* [TRY IT]: What you return should match the records below exactly.

━━━━━━━━━━━━━━━━

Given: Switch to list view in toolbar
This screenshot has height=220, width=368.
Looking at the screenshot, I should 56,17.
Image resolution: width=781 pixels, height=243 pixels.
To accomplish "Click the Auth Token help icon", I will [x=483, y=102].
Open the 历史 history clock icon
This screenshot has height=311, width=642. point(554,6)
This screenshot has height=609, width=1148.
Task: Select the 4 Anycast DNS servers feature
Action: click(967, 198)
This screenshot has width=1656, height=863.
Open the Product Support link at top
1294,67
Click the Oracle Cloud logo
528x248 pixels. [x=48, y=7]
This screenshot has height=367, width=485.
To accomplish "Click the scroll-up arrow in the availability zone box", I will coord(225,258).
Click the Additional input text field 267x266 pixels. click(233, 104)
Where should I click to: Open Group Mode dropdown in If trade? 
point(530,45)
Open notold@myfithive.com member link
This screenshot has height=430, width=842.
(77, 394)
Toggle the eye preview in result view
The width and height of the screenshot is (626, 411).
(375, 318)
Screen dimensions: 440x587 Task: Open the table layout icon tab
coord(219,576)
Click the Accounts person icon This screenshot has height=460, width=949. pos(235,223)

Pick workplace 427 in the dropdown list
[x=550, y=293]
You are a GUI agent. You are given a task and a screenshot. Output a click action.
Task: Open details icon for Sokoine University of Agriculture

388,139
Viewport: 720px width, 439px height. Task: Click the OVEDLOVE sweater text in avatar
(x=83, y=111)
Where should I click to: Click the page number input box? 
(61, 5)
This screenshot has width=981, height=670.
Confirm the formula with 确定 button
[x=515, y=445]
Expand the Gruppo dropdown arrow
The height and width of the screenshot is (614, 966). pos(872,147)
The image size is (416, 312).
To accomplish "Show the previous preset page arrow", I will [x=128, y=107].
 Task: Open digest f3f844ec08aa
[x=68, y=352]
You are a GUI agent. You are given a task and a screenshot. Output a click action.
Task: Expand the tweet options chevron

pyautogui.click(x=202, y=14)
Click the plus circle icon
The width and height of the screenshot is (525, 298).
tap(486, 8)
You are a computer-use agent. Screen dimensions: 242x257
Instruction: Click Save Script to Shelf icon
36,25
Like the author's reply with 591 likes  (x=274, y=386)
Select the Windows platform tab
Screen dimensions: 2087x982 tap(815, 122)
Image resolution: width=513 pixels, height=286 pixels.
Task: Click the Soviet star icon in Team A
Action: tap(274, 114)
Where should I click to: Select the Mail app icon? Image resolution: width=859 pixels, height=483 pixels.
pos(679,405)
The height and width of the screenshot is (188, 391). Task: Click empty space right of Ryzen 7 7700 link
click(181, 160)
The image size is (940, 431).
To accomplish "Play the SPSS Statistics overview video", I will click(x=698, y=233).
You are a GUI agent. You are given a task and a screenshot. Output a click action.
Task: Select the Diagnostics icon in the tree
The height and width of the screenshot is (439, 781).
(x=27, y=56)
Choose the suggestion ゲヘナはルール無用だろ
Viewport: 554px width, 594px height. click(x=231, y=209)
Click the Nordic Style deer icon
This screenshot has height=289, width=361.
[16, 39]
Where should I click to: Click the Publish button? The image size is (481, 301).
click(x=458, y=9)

━━━━━━━━━━━━━━━━

* [WRITTEN SOLUTION]:
Given: Switch to list view in toolbar
This screenshot has height=220, width=368.
Looking at the screenshot, I should 56,17.
Image resolution: width=781 pixels, height=243 pixels.
To accomplish "Click the Auth Token help icon", I will [x=483, y=102].
Open the 历史 history clock icon
This screenshot has height=311, width=642. point(554,6)
This screenshot has height=609, width=1148.
Task: Select the 4 Anycast DNS servers feature
Action: click(967, 198)
This screenshot has width=1656, height=863.
Open the Product Support link at top
1294,67
Click the Oracle Cloud logo
528x248 pixels. [x=48, y=7]
This screenshot has height=367, width=485.
To accomplish "Click the scroll-up arrow in the availability zone box", I will coord(225,258).
Click the Additional input text field 267x266 pixels. click(233, 104)
Where should I click to: Open Group Mode dropdown in If trade? 
point(530,45)
Open notold@myfithive.com member link
This screenshot has height=430, width=842.
(77, 394)
Toggle the eye preview in result view
The width and height of the screenshot is (626, 411).
(375, 318)
Screen dimensions: 440x587 Task: Open the table layout icon tab
coord(219,576)
Click the Accounts person icon This screenshot has height=460, width=949. pos(235,223)

Pick workplace 427 in the dropdown list
[x=550, y=293]
You are a GUI agent. You are given a task and a screenshot. Output a click action.
Task: Open details icon for Sokoine University of Agriculture

388,139
Viewport: 720px width, 439px height. Task: Click the OVEDLOVE sweater text in avatar
(x=83, y=111)
Where should I click to: Click the page number input box? 
(61, 5)
This screenshot has width=981, height=670.
Confirm the formula with 确定 button
[x=515, y=445]
Expand the Gruppo dropdown arrow
The height and width of the screenshot is (614, 966). pos(872,147)
The image size is (416, 312).
To accomplish "Show the previous preset page arrow", I will [x=128, y=107].
 Task: Open digest f3f844ec08aa
[x=68, y=352]
You are a GUI agent. You are given a task and a screenshot. Output a click action.
Task: Expand the tweet options chevron

pyautogui.click(x=202, y=14)
Click the plus circle icon
The width and height of the screenshot is (525, 298).
tap(486, 8)
You are a computer-use agent. Screen dimensions: 242x257
Instruction: Click Save Script to Shelf icon
36,25
Like the author's reply with 591 likes  (x=274, y=386)
Select the Windows platform tab
Screen dimensions: 2087x982 tap(815, 122)
Image resolution: width=513 pixels, height=286 pixels.
Task: Click the Soviet star icon in Team A
Action: tap(274, 114)
Where should I click to: Select the Mail app icon? Image resolution: width=859 pixels, height=483 pixels.
pos(679,405)
The height and width of the screenshot is (188, 391). Task: Click empty space right of Ryzen 7 7700 link
click(181, 160)
The image size is (940, 431).
To accomplish "Play the SPSS Statistics overview video", I will click(x=698, y=233).
You are a GUI agent. You are given a task and a screenshot. Output a click action.
Task: Select the Diagnostics icon in the tree
The height and width of the screenshot is (439, 781).
(x=27, y=56)
Choose the suggestion ゲヘナはルール無用だろ
Viewport: 554px width, 594px height. click(x=231, y=209)
Click the Nordic Style deer icon
This screenshot has height=289, width=361.
[16, 39]
Where should I click to: Click the Publish button? The image size is (481, 301).
click(x=458, y=9)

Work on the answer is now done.